C++ Design – Reviewing Serialization Design

cc++11design

I am writing a C++ application. Most applications read and write data ^{citation needed} and this one is no exception. I created a high level design for the data model and serialization logic. This question is requesting a review of my design with these specific goals in mind:

To have an easy and flexible way to read and write data models in arbitrary formats: raw binary, XML, JSON, et. al. The format of data should be decoupled from the data itself as well as the code that is requesting serialization.
To ensure that serialization is as error-free as reasonably possible. I/O is inherently risky for a variety of reasons: does my design introduce more ways for it to fail? If so, how could I refactor the design to mitigate those risks?
This project uses C++. Whether you love it or hate it, the language has its own way of doing things and the design aims to work with the language, not against it.
Finally, the project is built on top of wxWidgets. While I am looking for a solution applicable to a more general case, this specific implementation should work nicely with that toolkit.

What follows is a very simple set of classes written in C++ that illustrate the design. These are not the actual classes that I have partially written so far, this code simply illustrates the design I am using.

First, some sample DAOs:

#include <iostream>
#include <map>
#include <memory>
#include <string>
#include <vector>

// One widget represents one record in the application.
class Widget {
public:
  using id_type = int;
private:
  id_type id;
};

// Container for widgets. Much more than a dumb container,
// it will also have indexes and other metadata. This represents
// one data file the user may open in the application.
class WidgetDatabase {
  ::std::map<Widget::id_type, ::std::shared_ptr<Widget>> widgets;
};

Next, I define pure virtual classes (interfaces) for reading and writing DAOs. The idea is to abstract the serialization of data from the data itself (SRP).

*TASK MATERIAL:*

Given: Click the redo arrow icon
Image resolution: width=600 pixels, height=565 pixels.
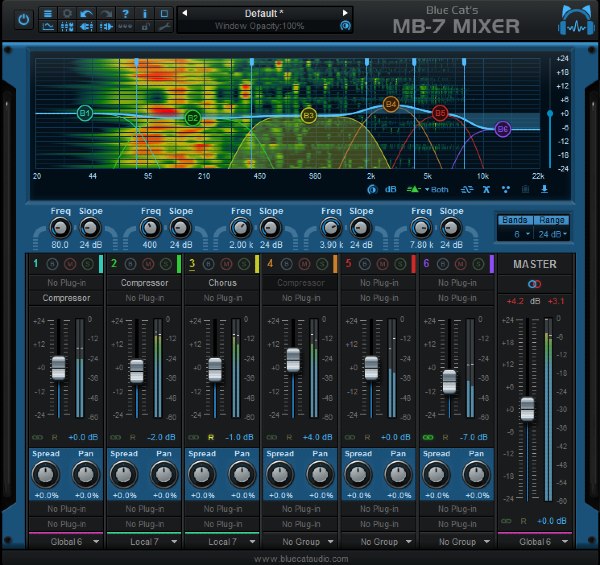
* * *
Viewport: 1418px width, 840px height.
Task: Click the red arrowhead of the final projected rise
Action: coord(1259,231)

*REQUIRED ACTIONS:*
• a. Gather every line of the records that contains the string "width", matching its case exactly.
• b. Please take the C++ serialization design post further, starting right after its last sentence.
The C++ serialization design post and the records are unrelated and separate.

*ANSWERS FOR THE TASKS:*
• a.
Image resolution: width=600 pixels, height=565 pixels.
Viewport: 1418px width, 840px height.

• b.
class WidgetReader {
public:
  virtual Widget read(::std::istream &in) const abstract;
};

class WidgetWriter {
public:
  virtual void write(::std::ostream &out, const Widget &widget) const abstract;
};

class WidgetDatabaseReader {
public:
  virtual WidgetDatabase read(::std::istream &in) const abstract;
};

class WidgetDatabaseWriter {
public:
  virtual void write(::std::ostream &out, const WidgetDatabase &widgetDb) const abstract;
};

Finally, here is the code that gets the proper reader/writer for the desired I/O type. There would be subclasses of the readers/writers also defined, but these add nothing to the design review:

enum class WidgetIoType {
  BINARY,
  JSON,
  XML
  // Other types TBD.
};

WidgetIoType forFilename(::std::string &name) { return ...; }

class WidgetIoFactory {
public:
  static ::std::unique_ptr<WidgetReader> getWidgetReader(const WidgetIoType &type) {
    return ::std::unique_ptr<WidgetReader>(/* TODO */);
  }

  static ::std::unique_ptr<WidgetWriter> getWidgetWriter(const WidgetIoType &type) {
    return ::std::unique_ptr<WidgetWriter>(/* TODO */);
  }

  static ::std::unique_ptr<WidgetDatabaseReader> getWidgetDatabaseReader(const WidgetIoType &type) {
    return ::std::unique_ptr<WidgetDatabaseReader>(/* TODO */);
  }

  static ::std::unique_ptr<WidgetDatabaseWriter> getWidgetDatabaseWriter(const WidgetIoType &type) {
    return ::std::unique_ptr<WidgetDatabaseWriter>(/* TODO */);
  }
};

Per the stated goals of my design, I have one specific concern. C++ streams can be opened in text or binary mode, but there is no way to check an already-opened stream. It could be possible through programmer error to provide e.g. a binary stream to an XML or JSON reader/writer. This could cause subtle (or not so subtle) errors. I would prefer the code to fail fast, but I am not sure this design would do that.

One way around this could be to offload the responsibility of opening the stream to the reader or writer, but I believe that violates SRP and would make the code more complex. When writing a DAO, the writer should not care about where the stream is going: it could be a file, standard out, an HTTP response, a socket, anything. Once that concern is encapsulated in the serialization logic it becomes far more complex: it must know the specific type of stream and which constructor to call.

Aside from that option, I am not sure what would be a better way to model these objects that is simple, flexible, and helps to prevent logic errors in the code that uses it.

The use case with which the solution must be integrated is a simple file selection dialog box. The user selects "Open…" or "Save As…" from the File menu, and the program opens or saves the WidgetDatabase. There will also be "Import…" and "Export…" options for individual Widgets.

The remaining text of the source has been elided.